The Claimant filed a reply to the Defendants joint Statement of Defence and averred that the letter in Exhibit DB was forged for the purpose of dismissing the Claimant from the service of the Defendant. That the reference number used by the Defendants in relation to any document with reference to the Claimant from the day of appointment to the purported day of retirement always bears the reference number: PF/846. The Claimant tendered his payslip as exhibit E1 for June, 2016 and the letter of invitation from the Defendants dated 11th April, 2016 in Exhibit D.
The Claimant maintained further that the letter in Exhibit DB of offer of pensionable appointment dated 14th July, 1981 was procured to mislead the Court on the following grounds:
- The letter of appointment is unilateral without any acceptance from the Claimant.
- There is not letter of acceptance by the Claimant as indicated in paragraph 2 (viii) of the letter of offer of pensionable appointment dated 14th July, 1981.
iii. The letter is not on the Defendants letter headed paper.
- The date which appeared on the letter dated 14th July, 1981 is in conflict with paragraph 3 of the same letter of offer of pensionable appointment dated 14th July, 1981 whereas the Defendant claimed to be deducting the sum of ₦45.00 from June, 1981.
- The Reference No: PF 80 as contained in the letter of offer of pensionable appointment dated 14th July, 1981 pleaded in paragraph 3 of the Defendants’ joint Statement of Defence is totally different from the Claimant’s reference No: MFCT/PF/846 which appeared in most of the correspondence between the Defendant and the Claimant.
The Claimant’s pleaded particulars of forgery:
- The names of the Defendant are not on the letter of appointment as the makers of the document.
- The letter was never signed or acknowledged by the Claimant as required by paragraph 2 (viii) of the letter of appointment.
iii.

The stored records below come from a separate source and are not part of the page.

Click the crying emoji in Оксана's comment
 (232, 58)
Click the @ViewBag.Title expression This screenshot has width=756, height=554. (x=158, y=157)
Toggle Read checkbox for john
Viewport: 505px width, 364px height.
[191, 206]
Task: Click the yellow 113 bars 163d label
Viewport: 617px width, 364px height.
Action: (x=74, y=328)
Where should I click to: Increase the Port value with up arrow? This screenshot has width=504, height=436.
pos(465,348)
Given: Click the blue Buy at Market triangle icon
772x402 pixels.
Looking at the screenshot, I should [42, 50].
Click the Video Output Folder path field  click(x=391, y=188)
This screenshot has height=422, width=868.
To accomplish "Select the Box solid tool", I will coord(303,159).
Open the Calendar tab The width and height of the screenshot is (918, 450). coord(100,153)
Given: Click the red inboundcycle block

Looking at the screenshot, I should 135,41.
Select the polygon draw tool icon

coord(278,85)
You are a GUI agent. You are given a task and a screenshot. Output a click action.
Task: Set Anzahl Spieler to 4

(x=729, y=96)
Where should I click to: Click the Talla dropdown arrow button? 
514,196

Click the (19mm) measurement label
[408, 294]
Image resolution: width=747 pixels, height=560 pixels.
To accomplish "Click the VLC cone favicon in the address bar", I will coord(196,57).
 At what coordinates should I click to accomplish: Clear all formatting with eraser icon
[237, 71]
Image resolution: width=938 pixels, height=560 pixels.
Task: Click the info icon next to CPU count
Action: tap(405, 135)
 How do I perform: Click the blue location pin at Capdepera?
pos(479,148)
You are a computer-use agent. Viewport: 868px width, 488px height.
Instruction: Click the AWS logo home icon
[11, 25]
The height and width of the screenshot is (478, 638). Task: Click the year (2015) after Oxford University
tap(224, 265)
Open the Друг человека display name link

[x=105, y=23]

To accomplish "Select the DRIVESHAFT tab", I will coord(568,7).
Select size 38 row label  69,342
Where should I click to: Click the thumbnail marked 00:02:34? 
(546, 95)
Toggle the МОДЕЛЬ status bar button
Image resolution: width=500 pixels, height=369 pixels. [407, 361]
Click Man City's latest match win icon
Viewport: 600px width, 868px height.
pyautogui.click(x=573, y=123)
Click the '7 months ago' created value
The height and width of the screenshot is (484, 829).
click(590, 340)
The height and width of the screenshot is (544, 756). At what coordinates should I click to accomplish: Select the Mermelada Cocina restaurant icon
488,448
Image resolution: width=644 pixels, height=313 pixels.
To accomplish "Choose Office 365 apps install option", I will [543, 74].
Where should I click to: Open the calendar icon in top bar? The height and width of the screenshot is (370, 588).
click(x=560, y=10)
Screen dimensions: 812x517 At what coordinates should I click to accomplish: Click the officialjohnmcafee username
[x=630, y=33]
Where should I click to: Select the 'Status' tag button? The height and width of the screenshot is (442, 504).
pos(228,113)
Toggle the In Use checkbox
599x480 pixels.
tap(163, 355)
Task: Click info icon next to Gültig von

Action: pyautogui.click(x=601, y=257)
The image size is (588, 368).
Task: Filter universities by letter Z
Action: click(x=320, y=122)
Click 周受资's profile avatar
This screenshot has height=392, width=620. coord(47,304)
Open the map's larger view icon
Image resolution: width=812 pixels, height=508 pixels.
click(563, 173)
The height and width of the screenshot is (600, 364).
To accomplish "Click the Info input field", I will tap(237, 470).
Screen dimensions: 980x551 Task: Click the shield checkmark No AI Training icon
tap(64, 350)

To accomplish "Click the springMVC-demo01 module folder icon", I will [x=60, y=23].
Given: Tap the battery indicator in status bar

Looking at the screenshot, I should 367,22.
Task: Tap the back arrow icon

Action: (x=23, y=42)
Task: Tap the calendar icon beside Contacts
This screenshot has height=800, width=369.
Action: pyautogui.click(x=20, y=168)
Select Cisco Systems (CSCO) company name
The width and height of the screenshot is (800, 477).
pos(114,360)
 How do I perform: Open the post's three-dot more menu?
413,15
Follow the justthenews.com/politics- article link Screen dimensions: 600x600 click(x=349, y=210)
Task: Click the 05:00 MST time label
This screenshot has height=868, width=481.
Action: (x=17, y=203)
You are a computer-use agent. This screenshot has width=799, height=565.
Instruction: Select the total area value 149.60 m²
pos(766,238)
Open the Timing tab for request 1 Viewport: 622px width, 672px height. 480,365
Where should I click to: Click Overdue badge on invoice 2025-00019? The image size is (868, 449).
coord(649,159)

The Claimant reference no: MFCT/PF/846 which is different from PF80 never appeared on the Claimant’s documents.
- The Defendants were already deriving benefit even before the date the letter of appointment was made.
THE CROSS EXAMINATION OF WITNESSES
Now, the Claimant had maintained in the reply to the joint Statement of Defence at paragraph 10 and 11 and at paragraph 11 and 12 of his Witness Statement on Oath in reply to the joint Statement of Defence that:
He was never issued any letter of Confirmation since he started work with the Defendants and it is the duty of the Defendants to issue confirmation of appointment in accordance with the Public Service Rules.
That the letter of confirmation became an issue when the Claimant applied for release and sponsorship for Nursing Science (B. NSC) programme at Madonna University.
In the cross examination of the Claimant he was asked
Q: You applied for confirmation of your appointment with the 1st Defendant on 15th December, 2010?
ANS: Yes.
Q: You signed the application you made for confirmation?
ANS: Yes, with my file number on it.
Q: Do you have a copy of the application in Court?
ANS: It is tendered.
Q: The application for confirmation is in custody of the Defendant
ANS: Yes.
Q: Look at Exhibit B your letter of appointment, who signed it?
ANS: The maker.
Q: Exhibit B is not signed for the Defendant.
ANS: For the Defendant.
Q: Who signed it? What name?
ANS: No name, but this is a common signature.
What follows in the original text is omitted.